HPC User Report from J. Calderón (Computer Chemistry Center)
Understanding α/γ-peptide binding selectivity in the Y4R receptor
G-protein coupled receptors (GPCRs) are the largest superfamily of membrane proteins in the human genome and a significant target for more than 30% of pharmaceutical drugs. Here we use molecular docking and molecular dynamics simulations to explore the determinants responsible for α/γ-peptide binding selectivity of the Y4R receptor.
Motivation and problem definition
The neuropeptide Y (NPY) receptor family comprises four physiologically relevant class A GPCRs, designated Y1R, Y2R, Y4R, and Y4R. The endogenous ligands of NPY receptors are the homologous linear peptides neuropeptide Y (NPY), peptide YY (PYY), and pancreatic polypeptide (PP), all consisting of 36 amino acids. Because of its role in appetite suppression, the Y4R receptor is a very attractive target for the design of new therapeutic compounds for fighting obesity. Unlike small molecules, peptides exhibit high conformational flexibility in their unbound states due to the large number of rotatable bonds along the backbone and in the side chains. In contrast, the receptor binding pocket imposes a stringent constraint on the conformation of these peptides. To date, relatively few studies that allow us to gain insight into the molecular basis of ligand recognition on Y4R-peptide systems exist.
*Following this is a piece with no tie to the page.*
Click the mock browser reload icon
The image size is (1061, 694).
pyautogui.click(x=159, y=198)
Computational methods such as molecular docking and molecular dynamics simulations are essential tools for investigating protein-ligand interactions and subsequent characterization of binding pockets. Providing details at an atomistic level of the main features related to the binding process will facilitate the rational development of Y4R selective ligands.
Methods and codes
To test the structural stability of the Y4R-peptide complex, we performed 2 µs of unconstrained molecular dynamics simulations conducted in triplicate for two α/γ-peptide enantiomers with different partial agonist binding affinity and potency. The topology for the receptor was generated using the AMBER99SB-ILDN force field and peptides were parameterized using the generalized AMBER force field (GAFF). Running on one A40 GPU with Gromacs2021.5, an average simulation speed of more than 130 ns/day was obtained for GPCR systems comprising about 145,000 atoms.
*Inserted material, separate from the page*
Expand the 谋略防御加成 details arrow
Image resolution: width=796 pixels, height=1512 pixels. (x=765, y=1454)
During the MD simulations, different electrostatic interactions between the positively charged arginine residues in the peptides and polar residues in the Y4R receptor, were detected. The most frequent interactions include polar contacts with residues T2.61, Y2.64, and Q3.32, hydrogen bonds with L2.60 and S3.28, while cation-π interactions occurred with Y2.64. The occurrence of a salt bridge involving the residue R33 and residue E6.58 in Y4R was observed for the α/γ-peptide presenting higher binding affinity and potency. These insights into Y4R ligand recognition can enable structure-based drug discovery that targets NPY receptors.
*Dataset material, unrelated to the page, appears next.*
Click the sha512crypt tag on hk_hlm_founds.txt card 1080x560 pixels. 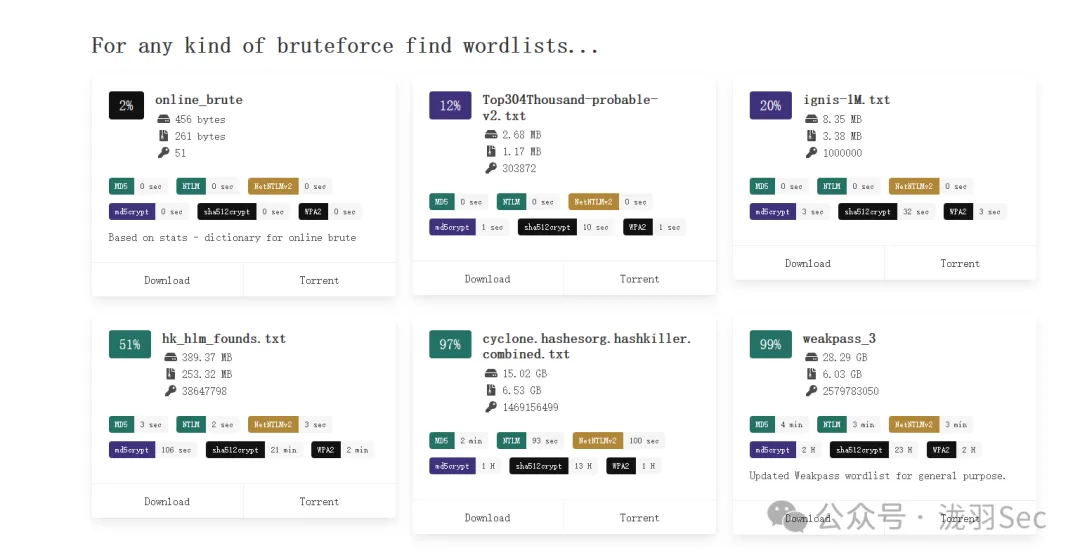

A publication “Exploring α/γ-peptides containing phenylcyclobutyl-γ-residues for selective binding and activation of the neuropeptide Y Y4 Receptor” is in preparation.
The project was supported by the German Science Foundation (DFG) within the Research Training Group 1910 – Medicinal Chemistry of Selective GPRC Ligands.
Researcher’s Bio and Affiliation
Jacqueline Calderón studied chemistry and chemical engineering at UCV in Venezuela. She joined FAU as a PhD student in January 2020 and works in the group of Prof. Dr. Tim Clark at the Computer Chemistry Center.